Puis une montagne de granit, marbrée de quelque verdure, et surmontée d’un fanal.

Celle-là s’appelle le Cerro.

Au fur et à mesure qu’il approche des tours de la cathédrale, dont les dômes de porcelaine scintillent au soleil, le voyageur distingue les miradores sans nombre et aux formes variées qui surmontent presque toutes les maisons; puis ces maisons elles-mêmes, rouges ou blanches, avec leurs terrasses, fraîches stations du soir; puis, au pied du Cerro, les Saladoras, vaste édifice où l’on sale les viandes; puis, enfin, au fond de la baie, bordant la mer, les charmantes quintas, délices et orgueil des habitants, et qui font que, les jours de fête, on n’entend que ces mots courant par les rues:

—Allons dans le Miguelète;—allons dans la Aguada;—allons dans l’Arroyo-Seco.

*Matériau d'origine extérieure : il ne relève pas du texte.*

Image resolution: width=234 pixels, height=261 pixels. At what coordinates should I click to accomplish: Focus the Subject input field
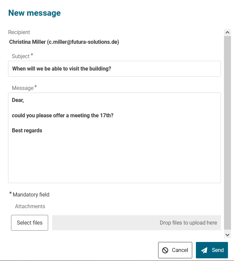pyautogui.click(x=114, y=69)
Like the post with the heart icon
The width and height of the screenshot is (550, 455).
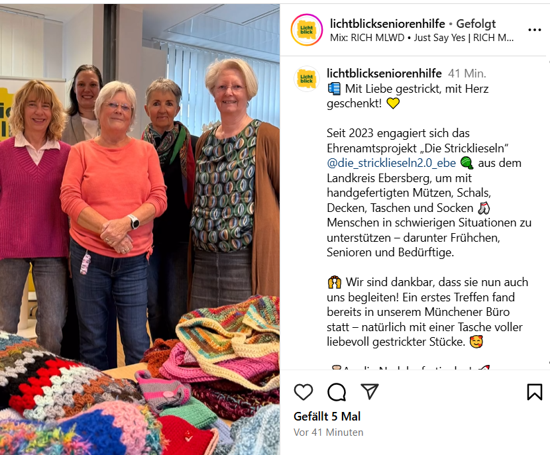point(303,392)
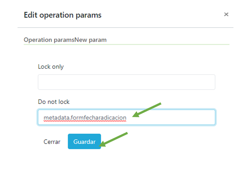Open the New param tab
The image size is (242, 175).
pos(91,40)
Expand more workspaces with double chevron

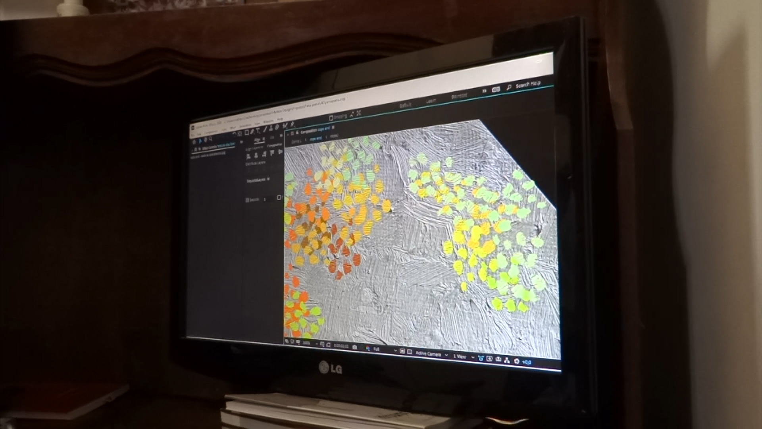click(484, 91)
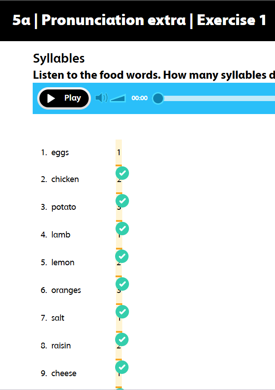Screen dimensions: 275x390
Task: Click the green checkmark under salt
Action: pyautogui.click(x=122, y=339)
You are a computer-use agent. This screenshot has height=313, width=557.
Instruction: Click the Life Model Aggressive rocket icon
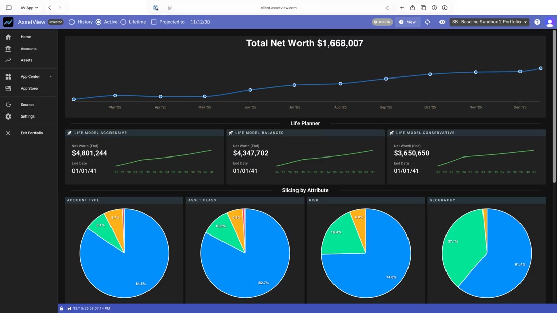tap(70, 133)
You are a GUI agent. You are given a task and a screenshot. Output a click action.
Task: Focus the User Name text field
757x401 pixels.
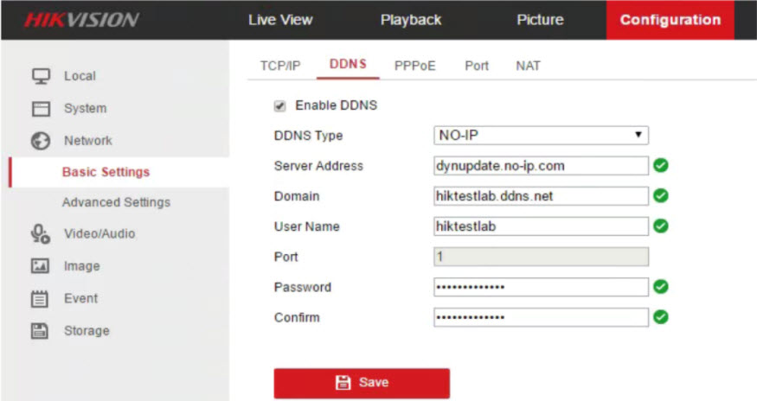click(x=541, y=226)
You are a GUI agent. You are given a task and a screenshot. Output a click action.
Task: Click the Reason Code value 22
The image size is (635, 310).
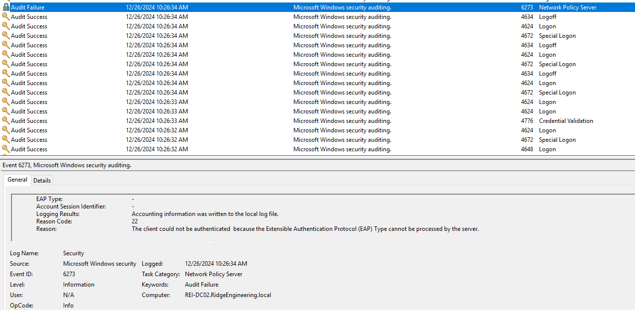pos(135,221)
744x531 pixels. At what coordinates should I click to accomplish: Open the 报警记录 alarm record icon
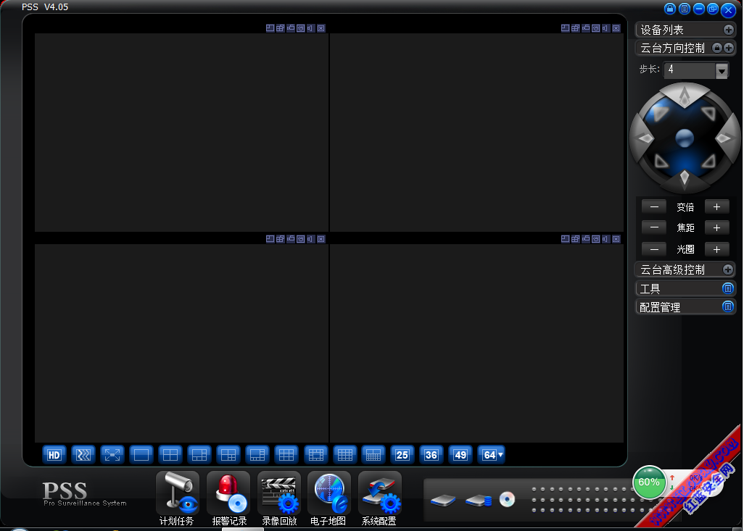tap(228, 493)
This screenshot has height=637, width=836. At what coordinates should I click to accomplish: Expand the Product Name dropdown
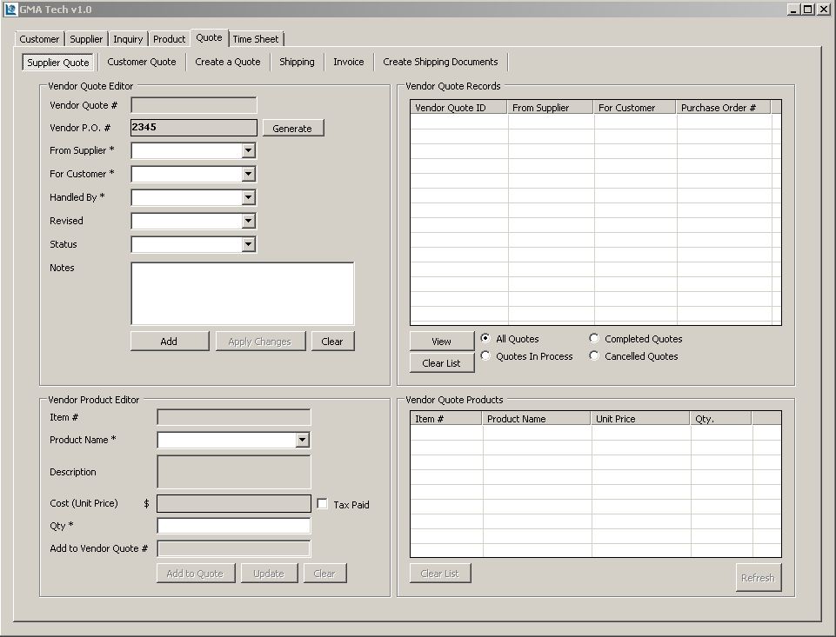[x=302, y=441]
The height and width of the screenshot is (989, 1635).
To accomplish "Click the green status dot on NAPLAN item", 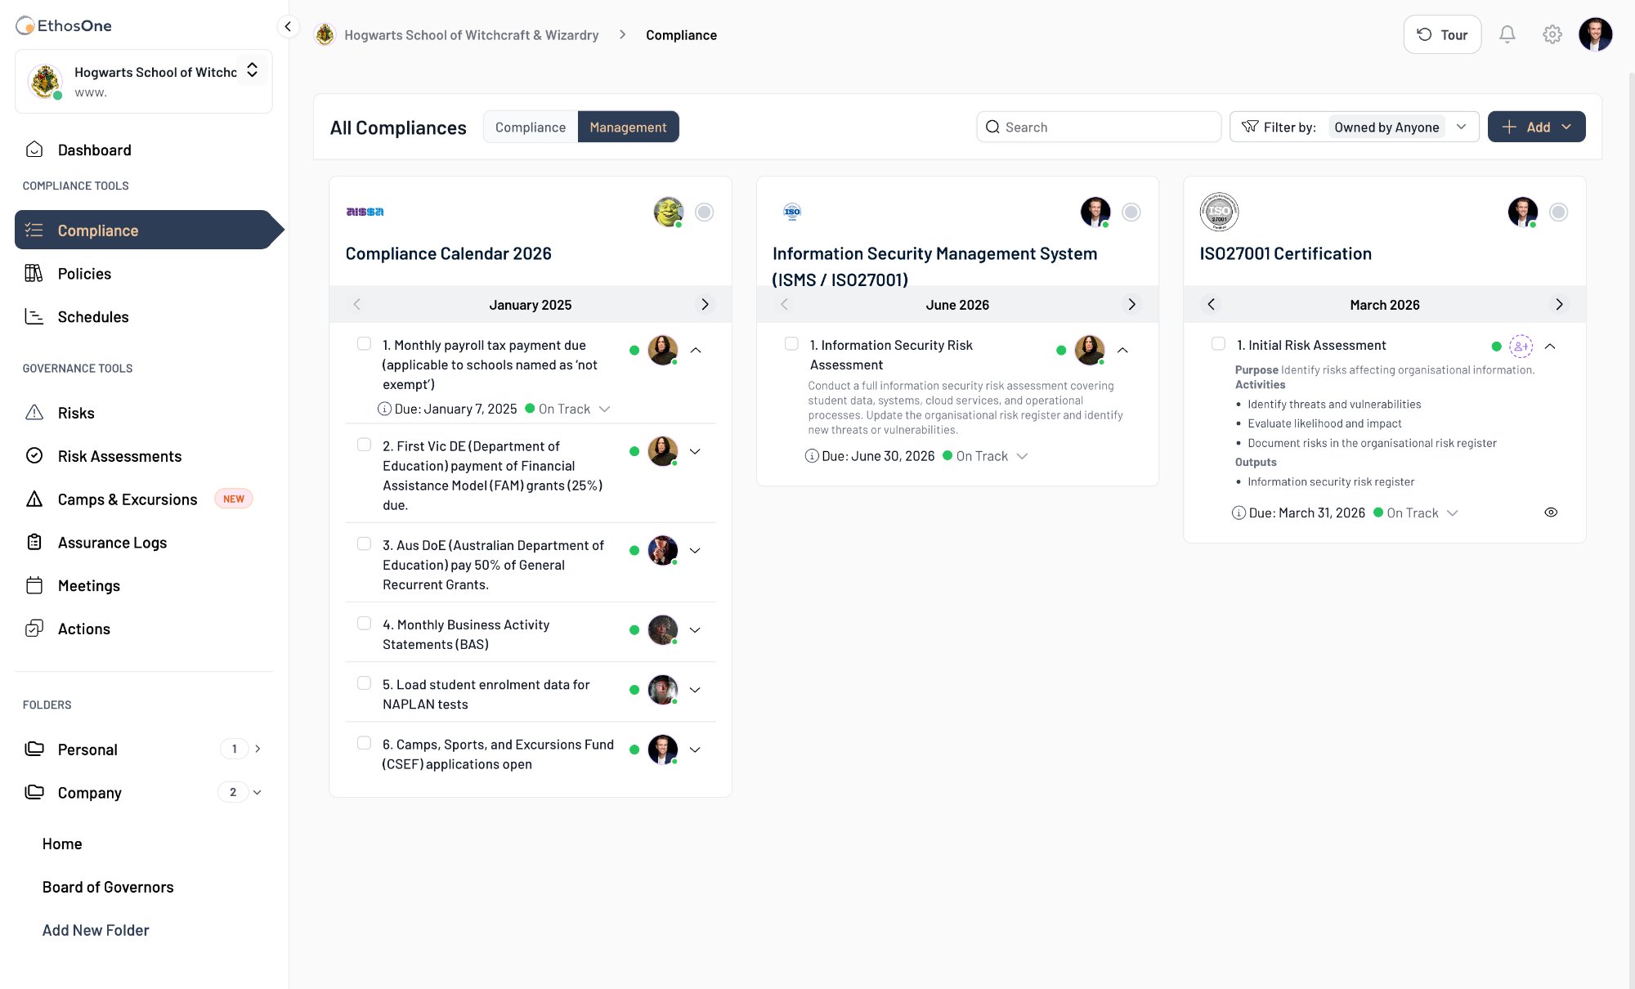I will (x=634, y=690).
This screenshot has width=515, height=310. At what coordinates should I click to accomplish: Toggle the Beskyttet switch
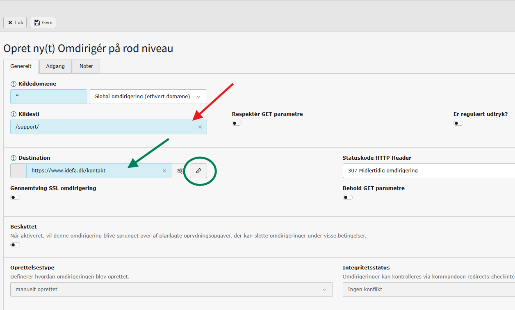(15, 245)

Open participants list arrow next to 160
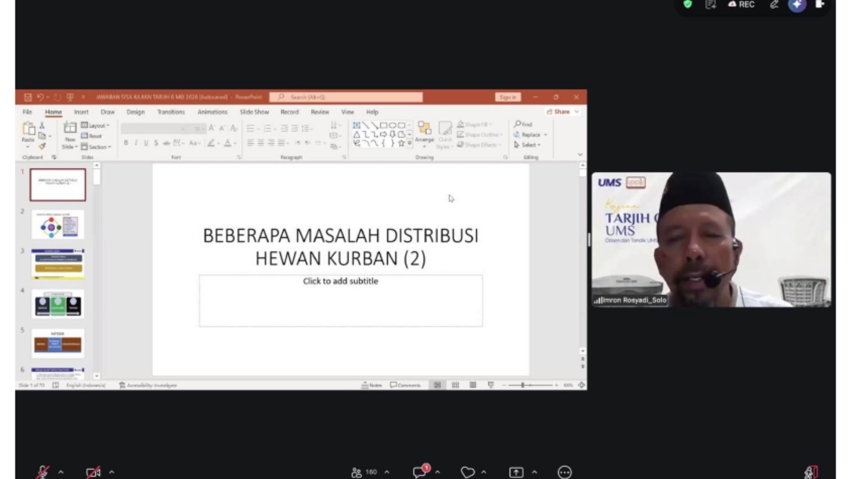coord(387,472)
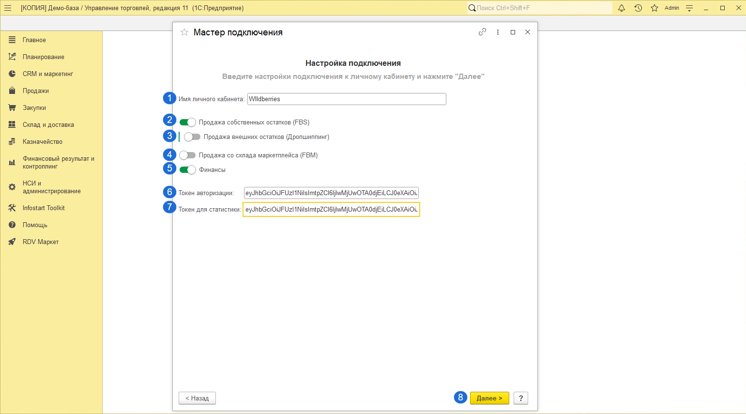Screen dimensions: 746x414
Task: Open history clock icon
Action: tap(638, 8)
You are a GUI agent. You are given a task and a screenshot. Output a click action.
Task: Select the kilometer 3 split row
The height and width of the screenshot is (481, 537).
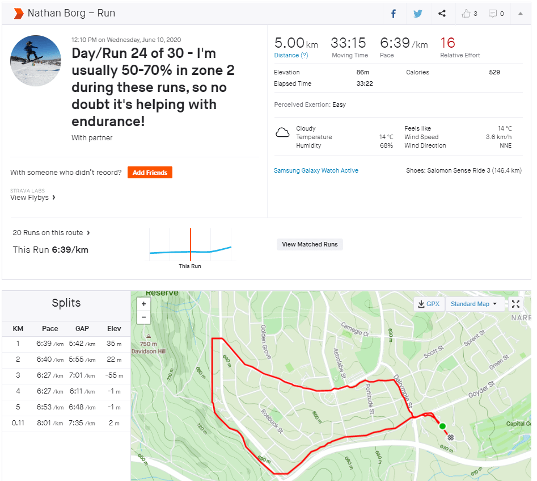coord(66,375)
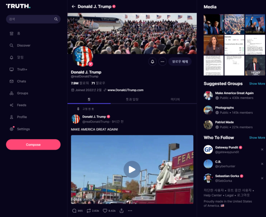
Task: Switch to the 툿과 답장 tab
Action: 133,99
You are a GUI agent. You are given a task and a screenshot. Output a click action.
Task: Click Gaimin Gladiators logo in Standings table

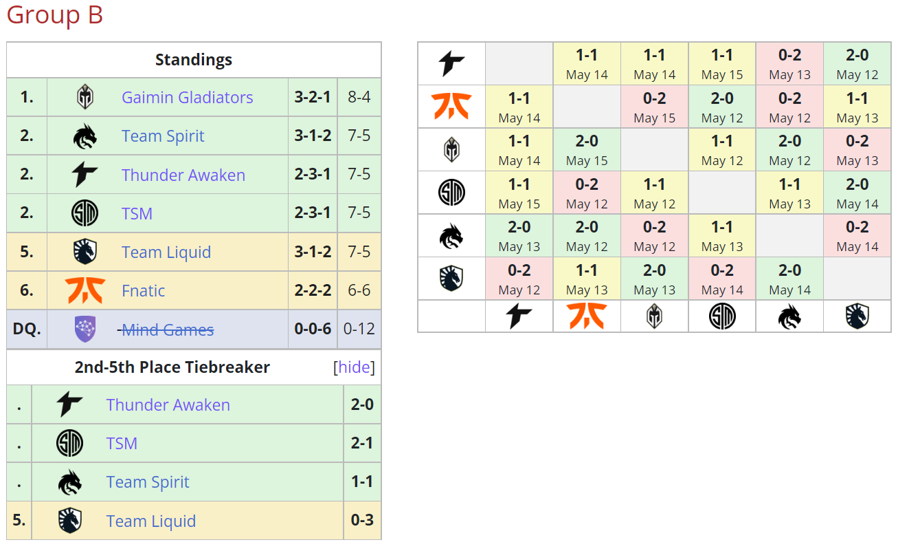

Alors, si vous jetez l’ancre entre le Cerro et la ville dominée, de quelque point que vous la regardiez, par la gigantesque cathédrale; si la yole vous emporte rapidement vers la plage sous les efforts de ses six rameurs; si, le jour, vous voyez sur la route de ces belles quintas des groupes de femmes en amazone, des cavaliers en habit de cheval; si, le soir, à travers les fenêtres ouvertes, et versant dans la rue des torrents de lumière et d’harmonie, vous entendez les chants du piano ou les plaintes de la harpe, les trilles petillantes des quadrilles ou les notes plaintives de la romance, c’est que vous êtes à Montevideo, la vice-reine de ce fleuve d’argent dont Buenos-Ayres prétend être la reine, et qui se jette dans l’Atlantique par une embouchure de quatre-vingts lieues.

Ce fut Juan-Dias de Solis qui, le premier, vers le commencement de 1516, découvrit la côte et la rivière de la Plata. La première chose qu’aperçut la sentinelle en vigie fut le Cerro. Pleine de joie alors, elle s’écria en langue latine:

Montem video!

De là le nom de la ville dont nous allons rapidement esquisser l’histoire.

Solis, déjà fier d’avoir découvert, un an auparavant, Rio de Janeiro, ne jouit pas longtemps de sa nouvelle découverte.

Ayant lancé dans la baie deux de ses navires, et ayant remonté la Plata avec le troisième, il céda aux signes d’amitié que lui firent les Indiens, tomba dans une embuscade et fut tué, rôti et mangé sur les bords d’un ruisseau qui, en mémoire de ce terrible événement, porte encore aujourd’hui le nom de Arroyo de Solis.